Но сердце его чуть не лопнуло от злости и досады, когда он увидел прямо перед своим носом сына своего Петра. Малец опрометью выскочил из палисадника и понесся во все лопатки по улице – подальше от отцовского гнева. Босые пятки ещё долго гулко тупали по утрамбованной тропке…

Немного успокоившись, Акимка стал думать – а что, если сын его в потемках и не распознал? Так и ладно. Решил виду не подавать, что сам Петра видел, в палисаднике застал. Пусть думает, что обознался, если вдруг видел его в лицо. А про себя с досадливым удивлением подумал:

– Глянь-ка, и Пятро азаравать мастак!

Но всё же тревога не оставляла его. А вдруг станет Петр ему намеки разные делать? Тогда что? Ну, тогда уж он найдет, чем сына застращать! Будет молчком молчать, не рыпнется!

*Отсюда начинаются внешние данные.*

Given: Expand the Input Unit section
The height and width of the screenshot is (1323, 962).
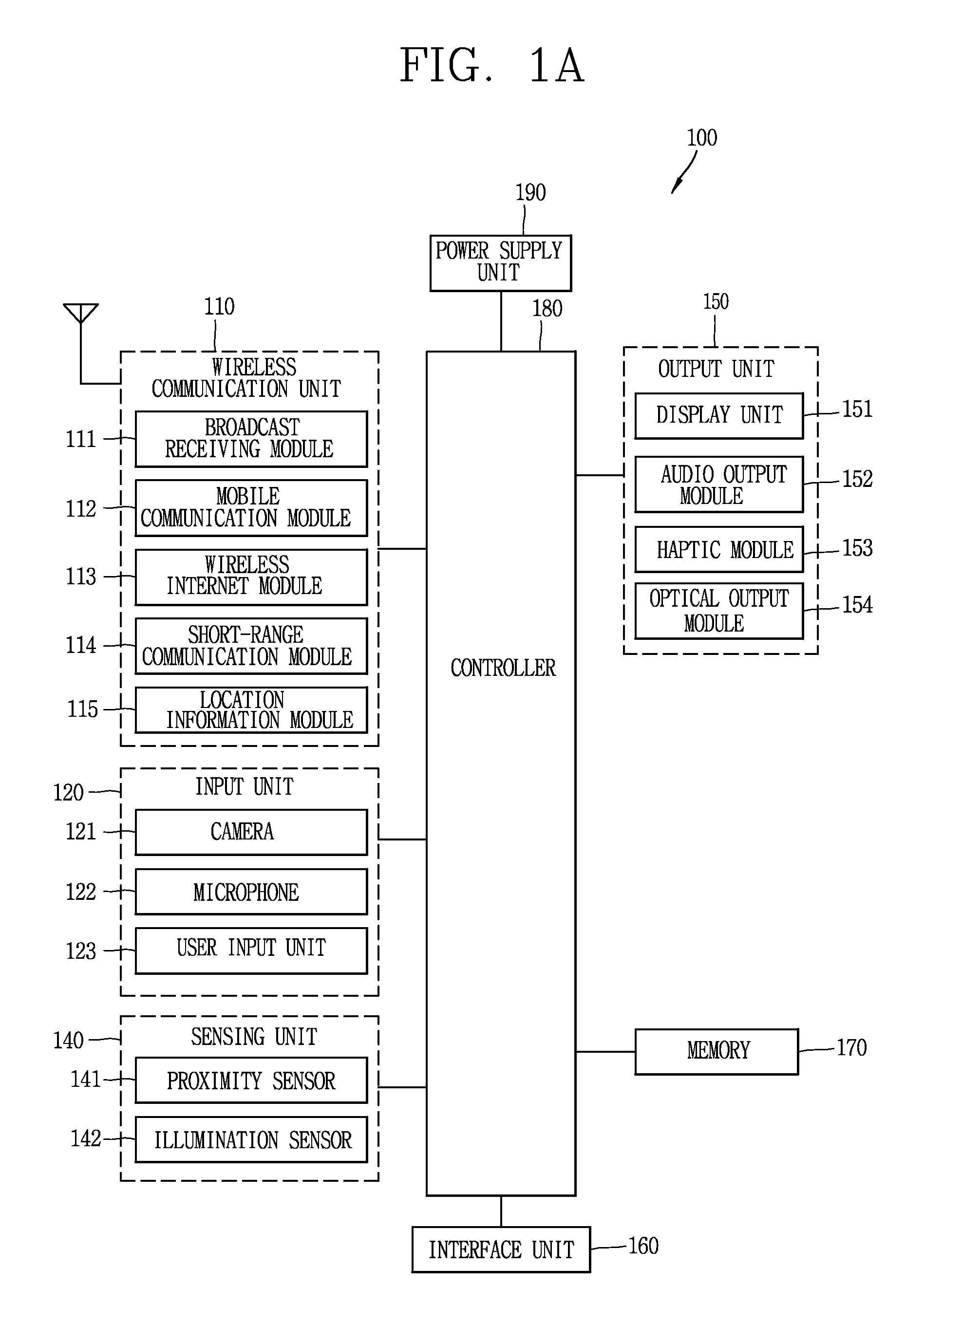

И уже окончательно успокоившись, Акимка с предосторожностью покинул наблюдательный пост. Однако уже на следующий день вернулась назойливая мысль – что это за справу Мария по ночам справляет? Подкараулив её в проулке, он, загородив проход, спросил прямо, без экивоков:

– Что свет по ночам палишь, красуня?

– Адчапися, – как всегда в таких случаях, ответила Мария и, оттолкнув его руку, прошла мимо.

Однако Акимку такая манера только раззадорила. Он резко схватил её за локоть и притянул к себе. Мария стала, как вкопанная. Лицо её сделалось пунцовым, на лбу выступили капельки пота.

– Так, так, так… – покачал головой Акимка, наклоняясь к самому её лицу. – Никак, бабонька, тебя лихоманит?

– Пусти, антихрыст! – прошептала зло и беспомощно женщина. – Пусти!

– Ага, баба, что-то не тае! Говори правду, кто у тебя там? Кого скрываешь от людей? Гляди, проверю! И ничто тебя уже не спасет, ни забор высоки, ни собака злая…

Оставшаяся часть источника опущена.